We cannot sit back and leave it to God.  God is the source of healing but we have to get on with the cure.  The world is often a harsh and fractured place but we are called upon to repair it.  Each group has something distinctive to contribute, born of its particular story and its particular experience, but the imperative is that we are all partners in the repair of God’s world.

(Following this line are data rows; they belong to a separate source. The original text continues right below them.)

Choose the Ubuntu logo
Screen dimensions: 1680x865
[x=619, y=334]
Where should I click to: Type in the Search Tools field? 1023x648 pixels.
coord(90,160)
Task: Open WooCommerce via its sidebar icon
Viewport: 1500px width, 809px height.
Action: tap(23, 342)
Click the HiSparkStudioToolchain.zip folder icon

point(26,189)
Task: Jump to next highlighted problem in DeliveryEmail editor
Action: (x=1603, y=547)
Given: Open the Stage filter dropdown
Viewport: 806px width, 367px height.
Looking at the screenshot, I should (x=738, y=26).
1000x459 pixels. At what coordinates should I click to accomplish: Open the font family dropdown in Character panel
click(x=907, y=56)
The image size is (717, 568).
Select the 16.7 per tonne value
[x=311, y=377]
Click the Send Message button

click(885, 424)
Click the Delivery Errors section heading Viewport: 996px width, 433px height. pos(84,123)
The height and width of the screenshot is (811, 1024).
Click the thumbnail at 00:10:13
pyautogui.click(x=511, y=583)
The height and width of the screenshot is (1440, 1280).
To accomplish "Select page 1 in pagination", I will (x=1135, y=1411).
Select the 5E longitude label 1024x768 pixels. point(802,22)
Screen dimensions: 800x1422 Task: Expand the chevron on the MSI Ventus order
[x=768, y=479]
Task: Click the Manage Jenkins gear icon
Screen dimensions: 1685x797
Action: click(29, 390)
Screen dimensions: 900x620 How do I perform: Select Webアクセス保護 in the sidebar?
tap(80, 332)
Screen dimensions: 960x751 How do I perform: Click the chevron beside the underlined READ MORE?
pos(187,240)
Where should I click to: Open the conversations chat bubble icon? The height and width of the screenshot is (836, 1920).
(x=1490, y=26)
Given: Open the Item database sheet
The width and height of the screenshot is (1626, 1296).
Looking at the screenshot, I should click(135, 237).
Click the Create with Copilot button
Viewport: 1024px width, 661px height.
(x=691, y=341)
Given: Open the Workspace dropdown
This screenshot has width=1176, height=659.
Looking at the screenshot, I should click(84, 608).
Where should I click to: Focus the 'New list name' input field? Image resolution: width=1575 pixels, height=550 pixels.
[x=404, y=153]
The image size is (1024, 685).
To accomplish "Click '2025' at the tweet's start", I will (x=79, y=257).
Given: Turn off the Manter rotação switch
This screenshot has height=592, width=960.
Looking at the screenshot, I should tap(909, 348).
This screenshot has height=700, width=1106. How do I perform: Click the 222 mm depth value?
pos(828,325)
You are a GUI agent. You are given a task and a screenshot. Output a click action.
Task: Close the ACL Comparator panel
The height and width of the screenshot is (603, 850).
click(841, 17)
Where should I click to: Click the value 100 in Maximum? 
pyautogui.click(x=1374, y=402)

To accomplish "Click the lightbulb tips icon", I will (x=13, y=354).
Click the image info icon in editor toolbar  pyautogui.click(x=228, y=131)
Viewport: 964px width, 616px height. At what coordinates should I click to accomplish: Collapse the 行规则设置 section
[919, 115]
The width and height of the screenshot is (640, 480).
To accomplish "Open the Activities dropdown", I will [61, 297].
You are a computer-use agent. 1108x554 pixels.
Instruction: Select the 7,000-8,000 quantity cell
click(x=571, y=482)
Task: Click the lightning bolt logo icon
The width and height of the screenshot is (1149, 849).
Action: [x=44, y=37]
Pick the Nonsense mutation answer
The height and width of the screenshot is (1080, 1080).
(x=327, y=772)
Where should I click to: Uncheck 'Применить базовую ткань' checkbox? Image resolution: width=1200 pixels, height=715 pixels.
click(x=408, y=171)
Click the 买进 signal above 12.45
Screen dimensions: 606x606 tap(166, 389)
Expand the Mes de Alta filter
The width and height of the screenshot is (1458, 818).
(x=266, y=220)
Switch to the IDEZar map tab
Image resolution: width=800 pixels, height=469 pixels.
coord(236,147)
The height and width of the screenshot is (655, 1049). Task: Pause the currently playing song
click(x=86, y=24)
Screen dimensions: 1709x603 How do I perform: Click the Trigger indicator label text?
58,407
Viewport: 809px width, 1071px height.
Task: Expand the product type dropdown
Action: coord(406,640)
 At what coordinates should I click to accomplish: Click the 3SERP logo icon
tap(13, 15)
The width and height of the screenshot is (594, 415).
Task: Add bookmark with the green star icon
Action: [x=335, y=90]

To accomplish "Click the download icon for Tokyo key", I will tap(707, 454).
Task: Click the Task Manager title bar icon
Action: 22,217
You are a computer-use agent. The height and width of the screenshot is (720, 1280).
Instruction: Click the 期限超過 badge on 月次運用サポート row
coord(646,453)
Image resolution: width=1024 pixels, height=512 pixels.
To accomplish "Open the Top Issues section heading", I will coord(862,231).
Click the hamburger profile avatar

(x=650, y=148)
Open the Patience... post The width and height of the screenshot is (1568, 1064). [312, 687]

I’m a shul goer and, like all the most worthwhile things in life, it’s a challenge and it demands effort.  But with our creative, innovative new prayer book anything is possible.  And if you see me in Alyth or Finchley, Sinai or Southport with my eyes closed or pulling faces, there’s a chance that I may not be asleep or in emotional turmoil.  I may just be praying from our new siddur.

 

ENDNOTES

  1. My younger daughter, formerly Rabbi Miriam Bayfield.
  2. I’d always thought it was a jibe against politicians!
  3. Of course this is an overstatement and simplification, but one could argue that, in general, motivation is less important in Judaism than in, say, Christianity.
  4. Probably sour grapes because she didn’t get the lead part.
  5. New Edition of Forms of Prayer, p.313.
  6. The much loved Reform Synagogue in Jerusalem.
  7. If there was any doubt about who the ‘we’ is in ‘we are all partners’, Levi’s explanation confirms that it is all faiths and not just all Jews.
  8. Midrash Sh’muel or Midrash Samuel is the only Midrash to a book of the early Prophets.  It contains authentic early material (tannaitic, from the 1st and 2nd centuries) but its final redaction or editing is certainly no earlier than the 11th century and is probably 12th century.  Both the conditions reflected by the midrashim and the problems dealt with point to its compilation in Palestine.
  9. Midrash Temurah is an aggadic work, attributed to Rabbi Ishmael and Rabbi Akiva, dealing with the changes (temurot) in the world and in the life of human beings.  The author was familiar with Abraham Ibn Ezra’s Torah commentary and it is probably 12th century.
  10. The passage is from Mark’s Gospel Chapter 2 in which Jesus tells the paralytic to take up his mat and walk.  Our midrash is almost certainly being used as a polemic against this Christian story of a miraculous cure.
  11. Kabbalah is the mystical, theosophical system developed in the 11th and 12th centuries, culminating in the Zohar and re-cast by Isaac Luria, the Ari, in 16th century Safed.
  12. I can’t forget the 1975 edition completely! See p.37.1
  13. Ecclesiastes Ch 3: “To everything there is a season … a time to live and a time to die”.  Indeed.  But death out of season is another story.  
  14. The reference is, of course, to “Col ha’olam culo gesher tsar meod’.  “All the world is a very narrow bridge” which was formulated by Nachman of Bratslav (1772-1811).
  15. Myth not in the sense of fairy story but myth as allegory, as a way of expressing otherwise inexpressible religious ideas.
  16. Ein Sof means Without End and is the way in which God as God Ultimately Is can be referred to.  I often suggest that the Ein Sof  is that which the God of Abraham, Isaac and Jacob, Sarah, Rebekka, Rachel and Leah; Christ; Allah all refer to.
  17. Lurianic Kabbalah speaks of ‘kelippot’, the ‘shells’ or ‘husks’, demonic forces which feed on the sacred realms while attacking them.  The ‘kelippot’ imprison the holy sparks.
  18. My knowledge of Kabbalah is, shall we say, far from extensive!  What little I know and understand is entirely due to my teacher Louis Jacobs z”l.  The various entries in his book, The Jewish Religion: A Companion are a model of clarity and provide references for further reading.  The formulations in this sermon are directly from Rabbi Jacobs.
  19. Blame for the name ResponsAbility should be laid at the door of Rabbi Jeffrey Newman.  It is a play on the term responsa which refers to the body of literature through which contemporary issues of Jewish law were/are addressed through a question and answer (responsum  or teshuvah) process.  So, ResponsAbility will provide a Jewish basis to strengthen our ability to respond to cutting edge, contemporary issues in an authentic way.  Our ability to respond and our actions in responding are fuelled by our depth of contemporary Jewish learning and the richness of our partnerships with others.